NYCERS gets these reports from the Comptroller’s office. The reports are written by investment consultants that are under contract to NYCERS. NYCERS refuses to make these reports public. My opinion is that the data in the reports are extremely embarrassing and that, while some investments are doing well, others are a disaster, for example: Shamrock Capital.

As of June 30, 2010, the alleged value of these investments, aka “fair market” value, was $3.4B according to the Comptroller’s general quarterly report. Since there are no independent market values for these assets, any stated value is just a guess. The Comptroller stopped putting the general quarterly reports on his web site in 2005. The last one posted was for the March 31, 2005 quarter.

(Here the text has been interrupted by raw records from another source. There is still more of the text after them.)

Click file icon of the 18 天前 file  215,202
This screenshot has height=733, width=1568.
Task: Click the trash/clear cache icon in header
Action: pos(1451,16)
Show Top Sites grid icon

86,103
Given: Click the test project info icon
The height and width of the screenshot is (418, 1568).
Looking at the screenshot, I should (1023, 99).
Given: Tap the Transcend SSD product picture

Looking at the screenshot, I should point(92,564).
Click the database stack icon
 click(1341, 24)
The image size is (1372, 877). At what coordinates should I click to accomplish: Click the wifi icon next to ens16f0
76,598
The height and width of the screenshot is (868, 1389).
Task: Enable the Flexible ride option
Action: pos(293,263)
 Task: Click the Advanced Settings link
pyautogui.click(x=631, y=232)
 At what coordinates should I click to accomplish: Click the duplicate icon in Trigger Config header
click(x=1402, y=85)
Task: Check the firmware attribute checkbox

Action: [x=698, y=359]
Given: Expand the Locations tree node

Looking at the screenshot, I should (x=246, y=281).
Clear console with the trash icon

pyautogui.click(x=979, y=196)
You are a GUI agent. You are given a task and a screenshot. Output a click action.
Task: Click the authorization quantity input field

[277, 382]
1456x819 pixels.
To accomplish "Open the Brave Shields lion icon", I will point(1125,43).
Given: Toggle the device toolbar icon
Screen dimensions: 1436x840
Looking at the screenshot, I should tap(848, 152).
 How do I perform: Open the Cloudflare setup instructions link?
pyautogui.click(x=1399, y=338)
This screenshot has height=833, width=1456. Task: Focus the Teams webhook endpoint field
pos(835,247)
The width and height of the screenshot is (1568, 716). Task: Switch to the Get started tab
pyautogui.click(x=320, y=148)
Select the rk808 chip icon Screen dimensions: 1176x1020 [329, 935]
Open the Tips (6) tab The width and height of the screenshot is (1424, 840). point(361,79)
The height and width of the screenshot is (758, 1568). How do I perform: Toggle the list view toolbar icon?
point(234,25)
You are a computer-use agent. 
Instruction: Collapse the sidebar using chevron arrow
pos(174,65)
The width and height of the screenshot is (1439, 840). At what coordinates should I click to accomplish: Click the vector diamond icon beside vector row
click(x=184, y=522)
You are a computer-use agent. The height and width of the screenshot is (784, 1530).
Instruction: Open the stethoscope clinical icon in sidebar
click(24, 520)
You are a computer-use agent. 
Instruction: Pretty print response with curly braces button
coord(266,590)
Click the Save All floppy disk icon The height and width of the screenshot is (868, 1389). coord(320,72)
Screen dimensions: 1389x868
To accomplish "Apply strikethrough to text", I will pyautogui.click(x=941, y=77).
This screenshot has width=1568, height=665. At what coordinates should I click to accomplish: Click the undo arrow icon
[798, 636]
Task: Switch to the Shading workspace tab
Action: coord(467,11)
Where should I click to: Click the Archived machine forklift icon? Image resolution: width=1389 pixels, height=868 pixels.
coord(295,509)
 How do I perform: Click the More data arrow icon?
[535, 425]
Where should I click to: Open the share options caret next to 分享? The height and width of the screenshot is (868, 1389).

NYCERS, however, must file annual NY State Insurance Department Reports (SIR) as of June 30 of every year on March 1 of the following year. Interestingly the SIR requires that NYCERS list all private equity investments along with their actual costs and their fair values.

The NYCERS SIR for June 30, 2010 states that the actual cost of private equity investments was $4.48B and their fair value is $4.12B. After investing for 11 years, NYCERS is underwater with a -8.0% loss on its private equity investments. NYCERS Russell 3000 index performance for the last 10 years is -0.9%. The good news is the 10 year loss for private equity as of June 30, 2009 was -15%.

What is truly insulting about this comparison is that NYCERS paid the private equity managers $108.1M in FY-2010 and only $535,817 to it two Russell 3000 index managers who managed $8.56B.

As a postscript, I have very little confidence in the accuracy of these figures because of the lack of internal control of the accounting of investment activity at NYCERS.

Friday, April 16, 2010

Low Risk/Low Cost versus High Risk/High Cost

In the 12 months ending December 31, 2009, the S&P 500 index gained 23.5%, moving from 903.25 to 1115.10. At the same time, NYCERS total assets rose by 17.5% from $30.4B to $35.7B driven by the same market rebound.

In particular, NYCERS holdings with its domestic stock indexed managers, and its government and corporate bond managers gained 22.3%, closing the year at $15.5B up from $12.7B. The interesting aspect of this is that NYCERS paid only $1.8M in management fees for this return.

At the same time, the rest of the portfolio returned 16.2% moving from $17.7B to $20.6B. For this performance, NYCERS paid $132.2M.

If the NYCERS trustees had invested the entire portfolio with the indexed stock and the government/corporate bond managers, the portfolio would have been worth $37.2B instead of $35.7B and NYCERS would have saved $130M in fees.

Managers Assets 12/31/2008 Assets 12/31/2009 Return % Fees - 2009
US Stock Index$9.651B$12.333B27.80%$295,108
US Government Bond$1.229B$1.007B-18.03%$261,158
US Corporate Bond$1.794B$2.161B20.48%$1,211,612
Sub-total$12.675B$15.50322.31%$1,767,878
Total Portfolio
Actual Reported $30.396B$35.727B17.54%$134,000,000
Low Risk - Low Cost $30.396B$37.179B22.31%$4,000,000

This is a clear example how a low risk/low cost strategy actually is more profitable than a high risk/high cost strategy. NYCERS makes no attempt to review the effectiveness of its investment decisions.

A note of warning: NYCERS lost $387.2M on its real estate investments in 2009, a 32.7% loss.